──────── GIVEN ENTRIES ────────

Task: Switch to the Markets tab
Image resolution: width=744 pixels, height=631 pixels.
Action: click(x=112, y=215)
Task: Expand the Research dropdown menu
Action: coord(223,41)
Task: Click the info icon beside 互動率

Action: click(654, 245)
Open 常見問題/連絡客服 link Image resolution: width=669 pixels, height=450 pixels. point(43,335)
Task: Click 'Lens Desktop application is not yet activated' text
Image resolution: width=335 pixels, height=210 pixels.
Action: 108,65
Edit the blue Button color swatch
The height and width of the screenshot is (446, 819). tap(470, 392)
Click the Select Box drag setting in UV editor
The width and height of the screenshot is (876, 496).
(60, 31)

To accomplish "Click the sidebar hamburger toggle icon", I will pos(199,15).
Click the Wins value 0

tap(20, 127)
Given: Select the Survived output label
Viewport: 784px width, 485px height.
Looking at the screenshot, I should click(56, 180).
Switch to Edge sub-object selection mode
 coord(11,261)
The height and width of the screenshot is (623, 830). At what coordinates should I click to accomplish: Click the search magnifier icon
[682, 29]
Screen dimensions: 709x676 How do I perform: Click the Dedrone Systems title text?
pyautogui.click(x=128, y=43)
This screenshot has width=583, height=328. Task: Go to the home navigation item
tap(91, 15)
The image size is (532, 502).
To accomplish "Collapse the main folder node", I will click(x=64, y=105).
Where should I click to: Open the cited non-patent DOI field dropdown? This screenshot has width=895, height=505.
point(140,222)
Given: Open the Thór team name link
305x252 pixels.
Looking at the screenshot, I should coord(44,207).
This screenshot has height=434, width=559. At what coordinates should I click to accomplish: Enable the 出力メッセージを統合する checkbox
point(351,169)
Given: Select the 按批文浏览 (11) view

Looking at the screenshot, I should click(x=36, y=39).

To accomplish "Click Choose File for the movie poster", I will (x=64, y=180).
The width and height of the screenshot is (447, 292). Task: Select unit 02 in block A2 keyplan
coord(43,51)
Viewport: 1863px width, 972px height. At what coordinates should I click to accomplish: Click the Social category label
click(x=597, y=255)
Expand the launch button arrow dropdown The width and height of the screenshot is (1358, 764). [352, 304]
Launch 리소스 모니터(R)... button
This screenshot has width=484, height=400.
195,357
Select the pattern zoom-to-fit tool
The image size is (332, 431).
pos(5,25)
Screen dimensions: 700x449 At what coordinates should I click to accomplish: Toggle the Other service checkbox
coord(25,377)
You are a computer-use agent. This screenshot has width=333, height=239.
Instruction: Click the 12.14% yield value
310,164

────────

TASK STATEMENT:
This task calls for an exact reproduction of the lines that start at the one containing "You are a computer-use" and continue to the end of the entries above.

EXERCISE RESPONSE:
You are a computer-use agent. This screenshot has width=333, height=239.
Instruction: Click the 12.14% yield value
310,164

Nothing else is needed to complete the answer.